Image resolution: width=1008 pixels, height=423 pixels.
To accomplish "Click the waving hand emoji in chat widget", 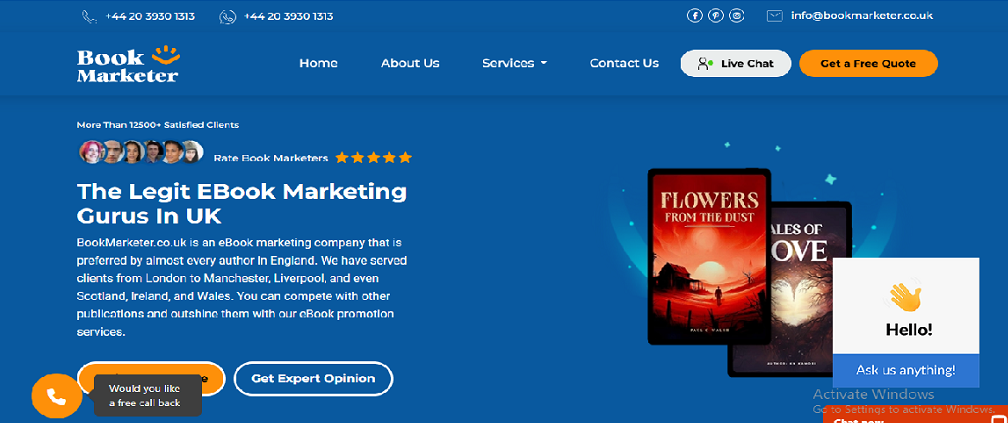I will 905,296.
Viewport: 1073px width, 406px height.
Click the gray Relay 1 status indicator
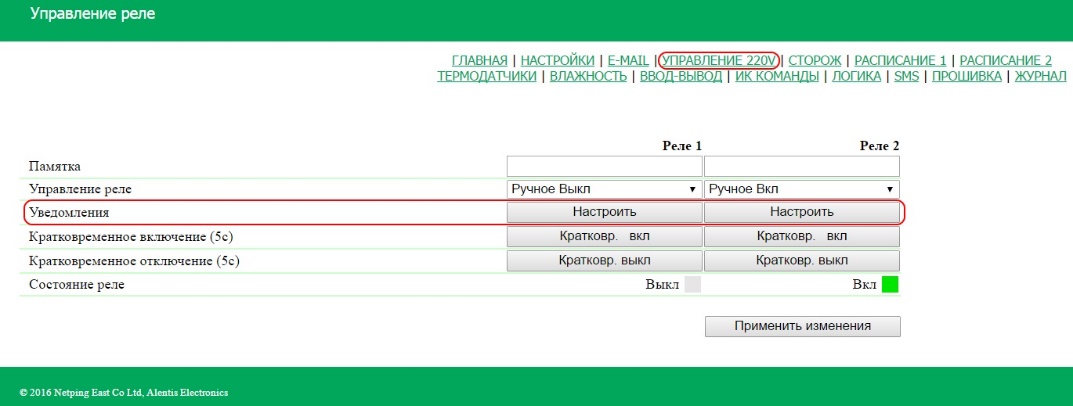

---

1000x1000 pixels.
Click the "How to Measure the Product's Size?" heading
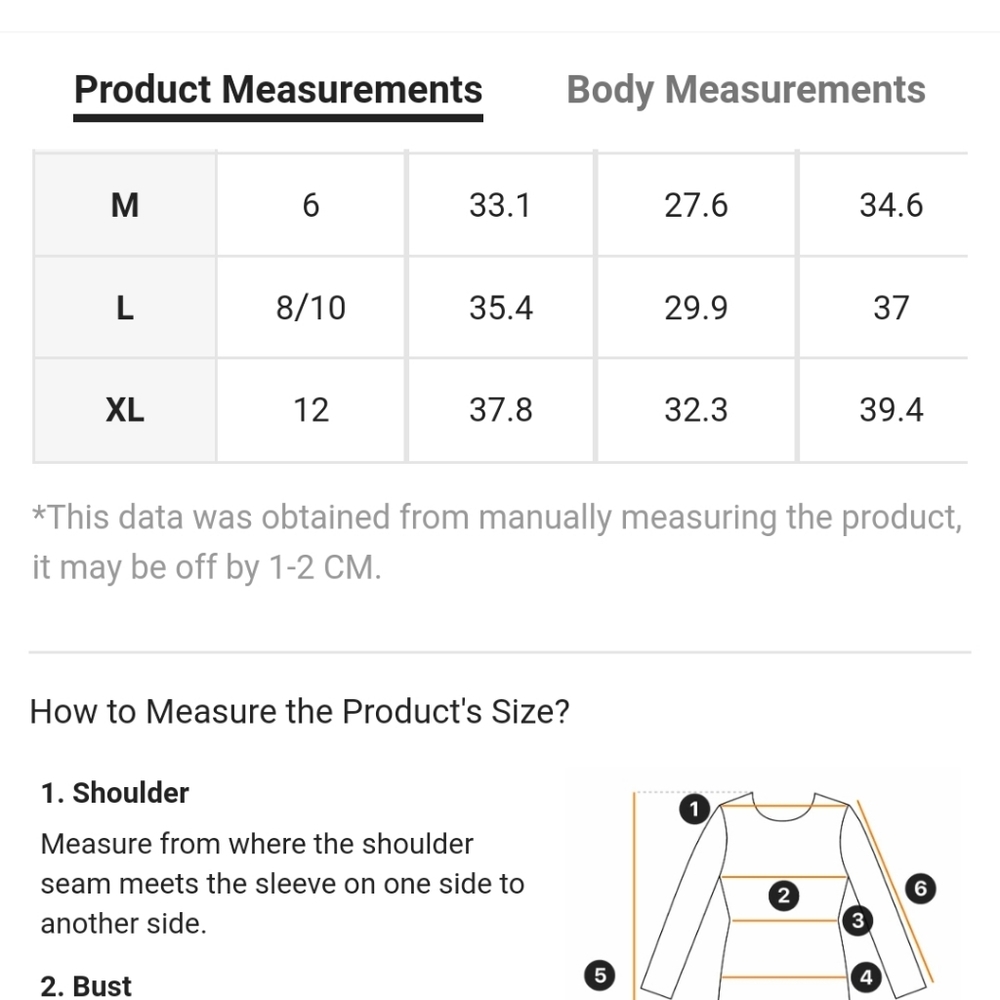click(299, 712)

Work to be completed:
Answer with the number alone after tallying the lines of the entries above that contain the word "width".

Expected answer:
2